Content starts

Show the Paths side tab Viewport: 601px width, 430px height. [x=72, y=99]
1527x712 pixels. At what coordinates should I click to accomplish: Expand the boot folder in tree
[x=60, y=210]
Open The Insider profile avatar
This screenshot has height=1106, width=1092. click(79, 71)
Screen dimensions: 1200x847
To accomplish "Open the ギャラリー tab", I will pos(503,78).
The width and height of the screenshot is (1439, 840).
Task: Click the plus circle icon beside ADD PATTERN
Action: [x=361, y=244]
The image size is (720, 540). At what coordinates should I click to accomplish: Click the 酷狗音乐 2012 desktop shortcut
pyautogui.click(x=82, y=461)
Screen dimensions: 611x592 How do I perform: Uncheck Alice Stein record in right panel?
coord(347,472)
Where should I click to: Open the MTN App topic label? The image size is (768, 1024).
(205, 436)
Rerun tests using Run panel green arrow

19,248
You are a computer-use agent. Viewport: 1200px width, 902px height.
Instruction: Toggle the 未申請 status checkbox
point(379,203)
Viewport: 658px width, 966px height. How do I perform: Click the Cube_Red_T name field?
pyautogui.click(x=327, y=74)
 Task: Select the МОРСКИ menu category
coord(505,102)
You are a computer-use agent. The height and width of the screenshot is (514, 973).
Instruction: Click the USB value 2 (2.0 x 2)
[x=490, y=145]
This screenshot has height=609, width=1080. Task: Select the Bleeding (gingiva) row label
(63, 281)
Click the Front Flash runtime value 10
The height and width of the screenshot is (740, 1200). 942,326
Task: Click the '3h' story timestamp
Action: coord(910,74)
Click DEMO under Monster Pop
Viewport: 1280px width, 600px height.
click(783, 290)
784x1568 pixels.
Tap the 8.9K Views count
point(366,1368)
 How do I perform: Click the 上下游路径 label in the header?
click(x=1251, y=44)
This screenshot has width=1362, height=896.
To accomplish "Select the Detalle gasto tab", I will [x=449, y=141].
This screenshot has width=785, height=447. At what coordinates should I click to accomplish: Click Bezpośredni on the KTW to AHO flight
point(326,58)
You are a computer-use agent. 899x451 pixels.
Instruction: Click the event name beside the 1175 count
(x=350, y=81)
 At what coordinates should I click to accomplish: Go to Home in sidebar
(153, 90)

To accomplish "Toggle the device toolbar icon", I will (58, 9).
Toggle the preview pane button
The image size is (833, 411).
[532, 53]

Content ends

__PROBLEM TO SOLVE__: Beginning at the line that contains "Tap the 8.9K Views count", transcribe every line through the end of the material exactly, leaving out all earlier lines.

__EXERCISE OUTPUT__:
Tap the 8.9K Views count
point(366,1368)
 How do I perform: Click the 上下游路径 label in the header?
click(x=1251, y=44)
This screenshot has width=1362, height=896.
To accomplish "Select the Detalle gasto tab", I will [x=449, y=141].
This screenshot has width=785, height=447. At what coordinates should I click to accomplish: Click Bezpośredni on the KTW to AHO flight
point(326,58)
You are a computer-use agent. 899x451 pixels.
Instruction: Click the event name beside the 1175 count
(x=350, y=81)
 At what coordinates should I click to accomplish: Go to Home in sidebar
(153, 90)

To accomplish "Toggle the device toolbar icon", I will (58, 9).
Toggle the preview pane button
The image size is (833, 411).
[532, 53]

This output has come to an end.